Misuse is defined as use of a drug without a prescription of one’s own; use of a drug in higher amounts, more often, or longer than prescribed; or use of a drug in any other way not directed by a health care professional. Physicians on the front line can play a significant role in the prevention of misuse in the following ways.
Recognize Substance Use Disorders
The trend in illicit substance use that results in substance use disorders is directly related to the rise in prescription drug misuse. The challenge for physicians lies, in part, in addressing the broader lens of substance use disorders, says Melinda Campopiano, MD, chief of regulatory programs for the Substance Abuse and Mental Health Services Administration (SAMHSA).
“Physicians need to decide from the outset where they stand with substance use disorders as a disease,” she says. Recognizing and acknowledging substance use disorders as a complex brain disease can enable more meaningful conversations with patients and more thoughtful strategies for preventing drug misuse.

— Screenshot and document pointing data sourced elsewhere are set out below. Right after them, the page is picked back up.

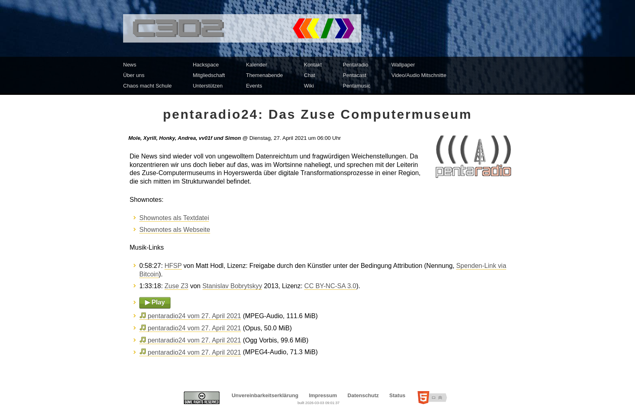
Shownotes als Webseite (174, 229)
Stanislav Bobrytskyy (232, 285)
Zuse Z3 (176, 285)
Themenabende (264, 75)
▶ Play (155, 302)
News (129, 65)
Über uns (134, 75)
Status (397, 395)
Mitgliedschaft (209, 75)
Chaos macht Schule (147, 86)
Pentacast (355, 75)
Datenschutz (363, 395)
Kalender (256, 65)
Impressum (323, 395)
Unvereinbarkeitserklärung (265, 395)
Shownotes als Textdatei (174, 217)
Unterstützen (208, 86)
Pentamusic (357, 86)
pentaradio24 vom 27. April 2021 (194, 315)
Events (254, 86)
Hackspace (206, 65)
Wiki (309, 86)
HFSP (172, 265)
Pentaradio (356, 65)
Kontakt (313, 65)
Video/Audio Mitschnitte (419, 75)
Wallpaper (403, 65)
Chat (309, 75)
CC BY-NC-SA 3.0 (330, 285)
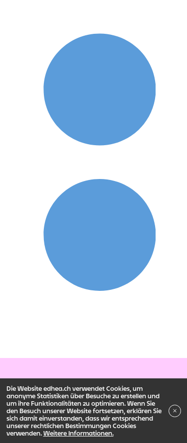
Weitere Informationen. (78, 433)
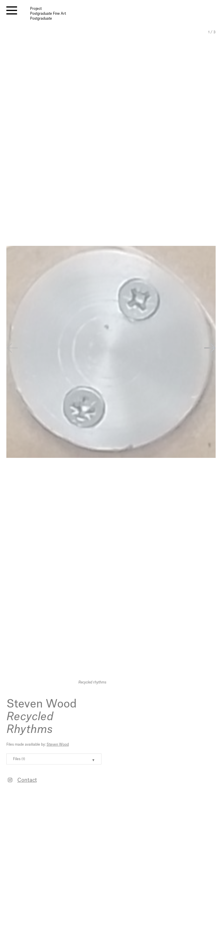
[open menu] (11, 10)
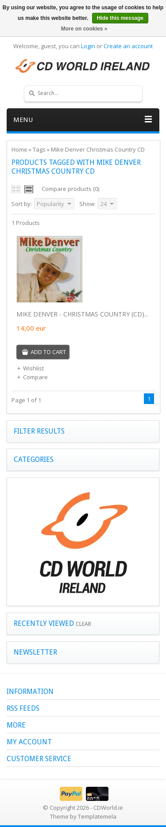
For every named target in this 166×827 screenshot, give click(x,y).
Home (19, 149)
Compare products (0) (70, 189)
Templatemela (97, 816)
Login (88, 46)
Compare (32, 377)
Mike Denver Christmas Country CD (98, 149)
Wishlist (30, 368)
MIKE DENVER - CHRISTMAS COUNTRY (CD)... (82, 314)
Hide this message (120, 18)
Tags (39, 149)
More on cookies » (84, 29)
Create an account (128, 46)
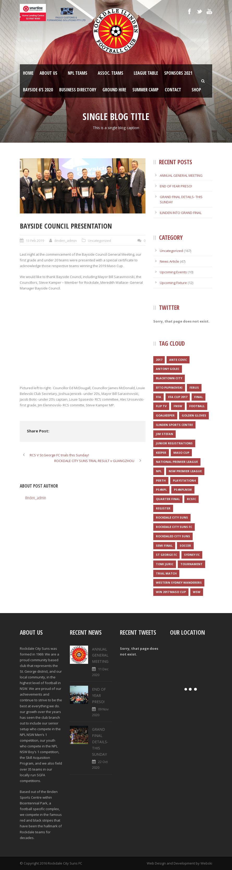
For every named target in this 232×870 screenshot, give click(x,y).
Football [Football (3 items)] (197, 406)
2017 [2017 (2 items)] (159, 360)
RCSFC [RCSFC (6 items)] (191, 499)
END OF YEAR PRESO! (176, 186)
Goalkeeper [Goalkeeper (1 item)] (165, 415)
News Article (169, 261)
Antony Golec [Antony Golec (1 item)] (167, 369)
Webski (206, 863)
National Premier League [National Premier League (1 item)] (177, 462)
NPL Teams (77, 73)
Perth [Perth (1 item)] (161, 480)
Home (28, 73)
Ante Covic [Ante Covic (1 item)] (178, 360)
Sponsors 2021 (178, 73)
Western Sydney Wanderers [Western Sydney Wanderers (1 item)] (179, 582)
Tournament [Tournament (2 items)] (191, 564)
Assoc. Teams (110, 73)
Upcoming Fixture (173, 282)
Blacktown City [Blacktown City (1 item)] (169, 378)
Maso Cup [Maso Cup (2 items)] (181, 453)
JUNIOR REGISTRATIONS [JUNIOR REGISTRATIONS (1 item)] (174, 443)
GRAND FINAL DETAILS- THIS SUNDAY (100, 741)
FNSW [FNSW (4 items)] (178, 406)
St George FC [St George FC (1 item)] (166, 555)
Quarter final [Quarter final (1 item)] (168, 499)
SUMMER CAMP (145, 90)
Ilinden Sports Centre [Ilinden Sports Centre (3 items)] (174, 425)
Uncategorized (99, 240)
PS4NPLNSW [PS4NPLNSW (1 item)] (183, 489)
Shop (196, 90)
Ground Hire (114, 90)
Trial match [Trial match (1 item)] (166, 573)
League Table (146, 73)
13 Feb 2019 (35, 240)
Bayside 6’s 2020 (38, 90)
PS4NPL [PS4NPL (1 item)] (161, 489)
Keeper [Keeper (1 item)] (161, 453)
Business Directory (77, 90)
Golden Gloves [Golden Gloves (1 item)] (194, 415)
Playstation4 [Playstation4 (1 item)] (184, 480)
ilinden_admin (65, 240)
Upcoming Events (173, 272)
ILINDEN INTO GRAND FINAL (181, 212)
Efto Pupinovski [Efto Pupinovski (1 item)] (169, 387)
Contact (173, 90)
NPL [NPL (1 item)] (159, 471)
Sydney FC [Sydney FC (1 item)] (192, 555)
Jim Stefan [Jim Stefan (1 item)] (164, 434)
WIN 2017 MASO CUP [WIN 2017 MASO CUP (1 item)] (171, 592)
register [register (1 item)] (163, 508)
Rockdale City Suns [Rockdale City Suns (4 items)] (172, 517)
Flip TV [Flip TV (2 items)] (161, 406)
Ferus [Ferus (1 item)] (194, 387)
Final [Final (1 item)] (198, 397)
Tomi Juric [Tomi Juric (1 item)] (164, 564)
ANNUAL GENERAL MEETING (181, 175)
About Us (48, 73)
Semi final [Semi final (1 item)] (164, 545)
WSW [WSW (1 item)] (196, 592)
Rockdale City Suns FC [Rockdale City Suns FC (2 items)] (174, 527)
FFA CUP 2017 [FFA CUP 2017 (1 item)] (177, 397)
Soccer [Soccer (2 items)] (185, 545)
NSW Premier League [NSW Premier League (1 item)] (185, 471)
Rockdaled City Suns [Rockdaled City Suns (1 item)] (173, 536)
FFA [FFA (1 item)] (158, 397)
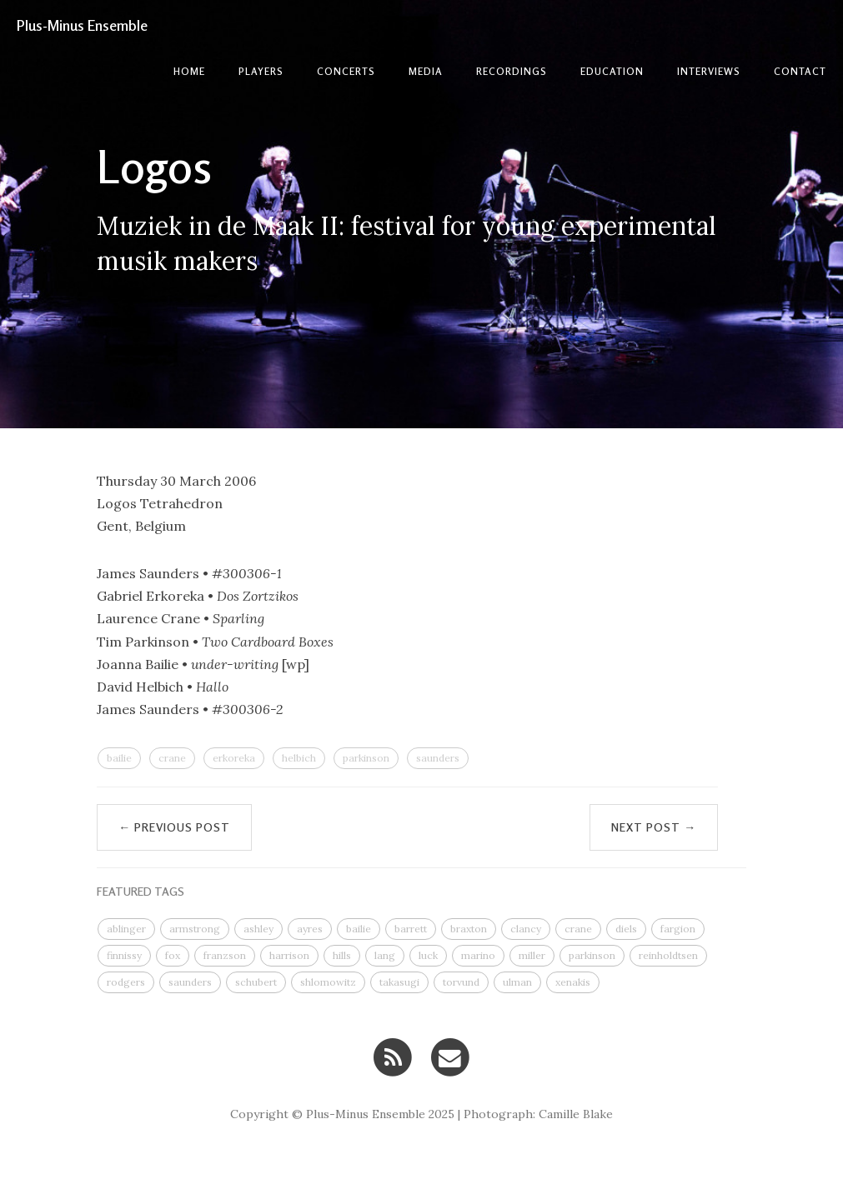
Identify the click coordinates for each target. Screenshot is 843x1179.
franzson (224, 955)
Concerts (346, 71)
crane (172, 758)
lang (384, 955)
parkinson (366, 758)
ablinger (126, 928)
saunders (437, 758)
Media (426, 71)
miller (532, 955)
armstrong (194, 928)
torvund (461, 982)
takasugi (399, 982)
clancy (525, 928)
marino (478, 955)
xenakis (572, 982)
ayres (310, 928)
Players (261, 71)
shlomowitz (328, 982)
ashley (258, 928)
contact (800, 71)
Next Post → (653, 827)
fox (172, 955)
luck (428, 955)
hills (342, 955)
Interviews (708, 71)
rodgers (126, 982)
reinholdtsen (668, 955)
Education (612, 71)
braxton (468, 928)
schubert (256, 982)
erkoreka (234, 758)
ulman (517, 982)
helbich (299, 758)
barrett (410, 928)
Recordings (511, 71)
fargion (677, 928)
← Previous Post (174, 827)
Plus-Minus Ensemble (82, 25)
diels (626, 928)
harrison (289, 955)
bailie (119, 758)
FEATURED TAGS (140, 891)
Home (189, 71)
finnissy (124, 955)
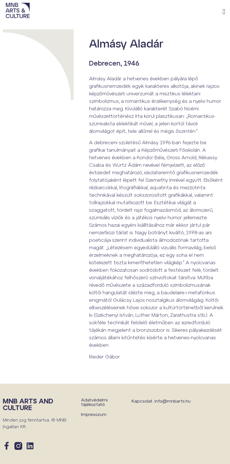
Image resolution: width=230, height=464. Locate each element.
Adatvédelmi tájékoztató (94, 402)
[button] (224, 12)
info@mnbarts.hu (173, 400)
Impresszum (94, 414)
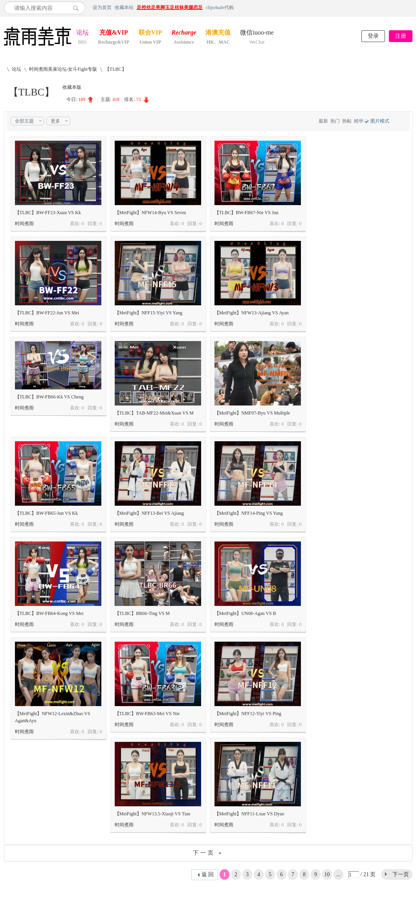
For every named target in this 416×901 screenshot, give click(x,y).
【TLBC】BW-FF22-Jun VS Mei (47, 313)
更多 (55, 121)
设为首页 (102, 7)
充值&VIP (113, 33)
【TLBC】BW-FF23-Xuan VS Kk (48, 212)
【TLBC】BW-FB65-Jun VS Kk (46, 513)
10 (327, 874)
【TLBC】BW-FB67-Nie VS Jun (246, 212)
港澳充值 (218, 33)
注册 (400, 36)
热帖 (347, 121)
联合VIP (150, 33)
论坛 (82, 33)
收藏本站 (124, 7)
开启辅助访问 (410, 7)
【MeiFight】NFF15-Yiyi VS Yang (149, 313)
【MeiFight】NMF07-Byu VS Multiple (252, 413)
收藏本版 (71, 87)
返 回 (208, 874)
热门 (335, 121)
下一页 (400, 874)
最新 (323, 121)
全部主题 (24, 121)
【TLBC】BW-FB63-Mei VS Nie (147, 713)
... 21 (338, 876)
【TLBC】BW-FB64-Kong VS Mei (49, 613)
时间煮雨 (24, 223)
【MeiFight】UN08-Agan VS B (245, 613)
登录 (373, 36)
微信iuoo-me (256, 33)
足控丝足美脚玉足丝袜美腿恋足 (170, 7)
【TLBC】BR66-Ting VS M (142, 613)
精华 (358, 121)
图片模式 (379, 121)
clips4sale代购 (220, 7)
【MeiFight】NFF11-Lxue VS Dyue (249, 814)
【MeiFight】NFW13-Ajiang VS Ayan (251, 313)
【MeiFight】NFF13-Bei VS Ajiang (149, 513)
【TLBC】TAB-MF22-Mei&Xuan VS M (154, 413)
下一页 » (208, 853)
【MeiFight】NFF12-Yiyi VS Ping (247, 713)
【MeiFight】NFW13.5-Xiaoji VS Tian (153, 814)
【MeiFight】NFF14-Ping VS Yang (248, 513)
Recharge (183, 33)
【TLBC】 (115, 69)
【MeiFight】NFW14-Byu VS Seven (150, 212)
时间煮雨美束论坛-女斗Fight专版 (63, 69)
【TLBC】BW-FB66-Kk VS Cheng (49, 397)
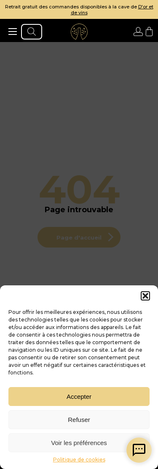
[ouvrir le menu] (12, 31)
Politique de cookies (79, 459)
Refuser (79, 419)
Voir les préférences (79, 442)
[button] (145, 296)
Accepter (79, 396)
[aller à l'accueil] (79, 31)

Initiate Alternatives to Opioids
Among the 4 major categories of psychotherapeutic drugs—pain relievers, tranquilizers, stimulants, and sedatives—pain relievers represent the largest area of misuse (97%), according to SAMHSA.
The Centers for Disease Control and Prevention recommends initiating nonpharmacologic and nonopioid therapies for pain as first-line treatments, including acetaminophen and nonsteroidal anti-inflammatory drugs, as well as identifying and addressing coexisting mental health conditions.
Use Prescription Drug–Monitoring Programs
Prescription drug–monitoring programs are the clearinghouse for prescribing and dispensing data collected from pharmacies and prescribers, detailing possibly questionable activity among patients such as early refills. Forty-nine states currently have operational prescription drug–monitoring programs, and authorized users such as physicians can access data across states.
Screen and Intervene
Questioning and counseling patients may reveal useful information about drug habits and behaviors, as well as patient understanding regarding their medications.
The National Institute on Drug Abuse recommends a 5-step framework for screening and intervening that entails asking patients questions about drug use; advising, assessing, and assisting with behavioral change; and arranging for referral to specialists or possible medication-assisted treatment for addiction, if required.